Le loup, le cerf et l’enfant

Un événement d’importance s’est produit le vendredi 3 mai à Corrençon-en-Vercors dans l’Isère. Là, au petit matin, au beau milieu de la place du village, près de l’arrêt de bus où les enfants montent dans le car scolaire, un cerf éventré a été découvert mort, gisant dans son sang. Très vite le responsable de ce carnage atroce fut identifié : un loup !

La dictature de l’émotion, sous laquelle nous vivons et dont les chaînes d’information en continu et les réseaux sociaux sont les agents les plus actifs, se mit à trembler sur ses bases. Qui était la victime ? Quelle cause fallait-il défendre ? Pour qui installer la fameuse cellule psychologique ? Le loup affamé, le cerf dévoré, l’enfant choqué ou les parents désorientés ? Les âmes les mieux pensantes y perdaient leur latin.

Bien sûr, certains des nôtres, sans cœur, raillèrent le mépris du loup pour les zones d’habitation, dans lesquelles les veneurs, eux, se sont engagés à gracier les animaux sur leurs fins. Ils y virent aussi l’opportunité de dénoncer les incohérences des mouvements à la mode et les limites du triptyque ICI (entendez « Ignorance Compassion Indignation »), trinité des temps modernes qui leur fait office de ressort dialectique. C’était plutôt drôle, mais ça ne répondait pas à la question : quelle était la bonne CAD (entendez « Cause A Défendre ») et, en conséquence, quel était le MAD (entendez « Méchant A Dénoncer ») ?

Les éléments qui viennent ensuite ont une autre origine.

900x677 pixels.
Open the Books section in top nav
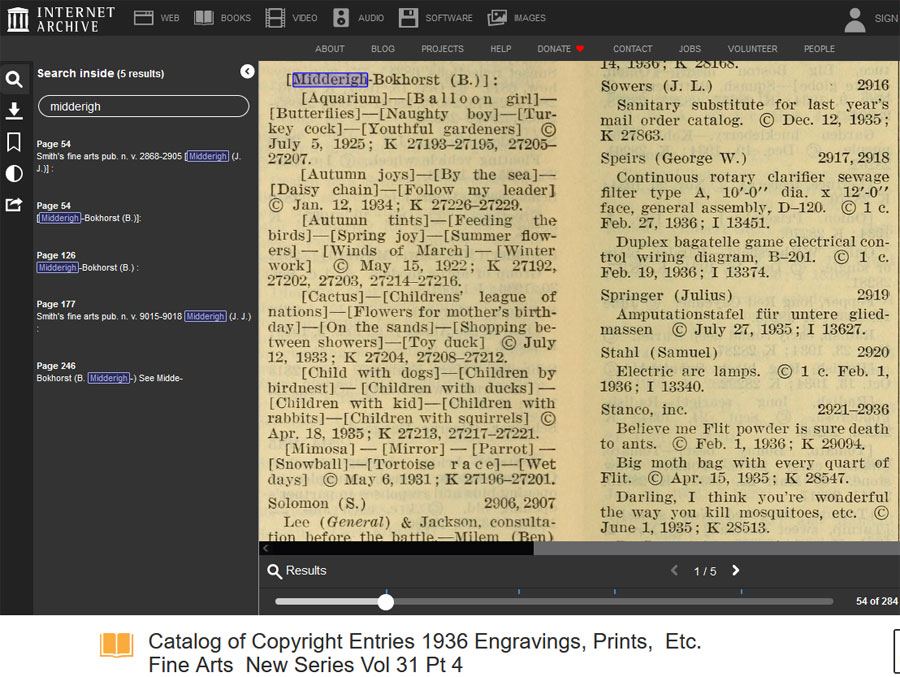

Les faits sont pourtant simples. La croissance constatée des populations de loups les conduit à quitter les alpages et à rechercher leur nourriture dans la proximité des lieux habités par l’Homme. Le cerf y prospère ; il retrouve avec le loup un de ses prédateurs historiques, dont il a appris à se défendre ; mais chaque confrontation est un combat, que le loup et le cerf perdent alternativement. C’est le grand cycle de la Nature. Le loup poursuit et tue le cerf pour se nourrir ; il mange jusqu’à satiété et abandonne les restes sur place. Le spectacle qui en résulte est peu ragoutant pour des enfants qui attendent le car scolaire ; on leur a appris que le poisson, rectangulaire et pané, vit dans les congélateurs et que le poulet gîte sous cellophane dans la fraîcheur des réfrigérateurs des supermarchés.

La recrudescence des loups, dont il n’est pas question de dire ici si elle est opportune ou pas, confronte l’Homme aux réalités de la Nature. Les Africains ne s’étonnent pas de voir le lion manger le phacochère ou le guépard manger l’antilope. De même, l’Européen doit admettre que le loup mange cerfs et moutons ; et que le chasseur régule la faune sauvage, pour permettre la cohabitation de ses espèces avec les activités humaines.

Éduquons nos enfants à connaître ces lois de la Nature et à accepter l’idée de la mort, celle des animaux comme celle des humains. Car c’est bien ce qui sous-tend les bêlements zoolâtres qui défient le sens commun : faire disparaître la souffrance et la mort. Elles sont pourtant consubstantielles à l’état de vivant.